> [Activity]
Write out, word for word, the passage of the forum reply about speeding up a huge SQL update that starts with the words containing "As currently written, there" and ends with "in smaller batches.".

UPDATE with JOIN on 100mm records, how to do this better? (in T-SQL)

I would take a different approach.

Instead of updating existing tables, just build a new table that has what you need in it.

This will almost certainly be faster:

SELECT DISTINCT
    AutoClassID,
    <Other fields>
INTO
    AutoDataImportStaging.dbo.Automobile
FROM
    AutoData.dbo.AutoClass

As currently written, there are a lot of logical operations happening:

  • Read all values of A.AutoClassName
  • Read all values of B.AutoClassName
  • Compare A and B values
  • Of the matching set, read all values of B.AutoClassID
  • Update existing values of A.AutoClassId to be the B.AutoClassId value through whatever indexes exist

You're trying to do this as a single (very large) transaction. Instead, do the update in smaller batches.

  • SET ROWCOUNT but note this is deprecated in 2012.
  • UPDATE TOP

You would also benefit from:

  • A temporary index on AutoData.dbo.AutoClass.AutoClassName
  • More RAM. Lot's more RAM.

> [Supplied material]
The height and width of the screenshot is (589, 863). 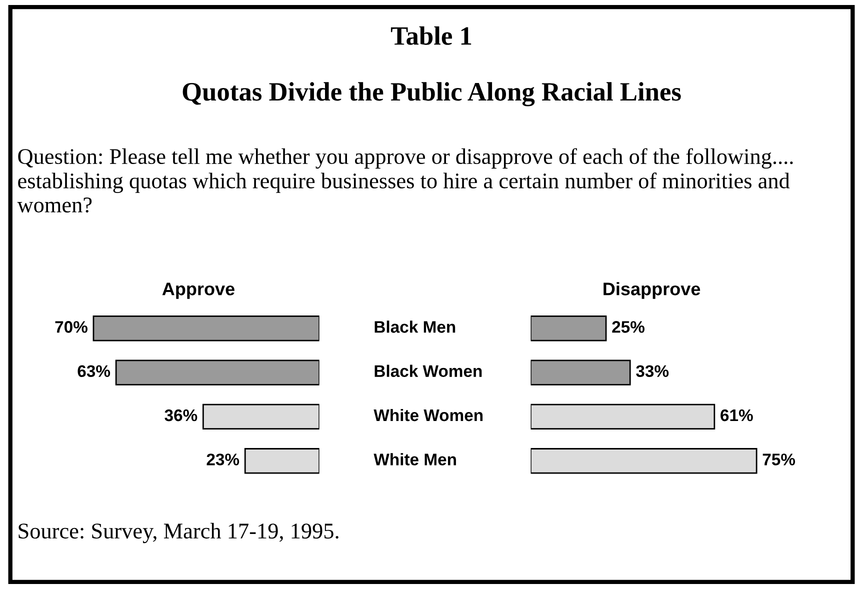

> [Result for this exercise]
As currently written, there are a lot of logical operations happening:

  • Read all values of A.AutoClassName
  • Read all values of B.AutoClassName
  • Compare A and B values
  • Of the matching set, read all values of B.AutoClassID
  • Update existing values of A.AutoClassId to be the B.AutoClassId value through whatever indexes exist

You're trying to do this as a single (very large) transaction. Instead, do the update in smaller batches.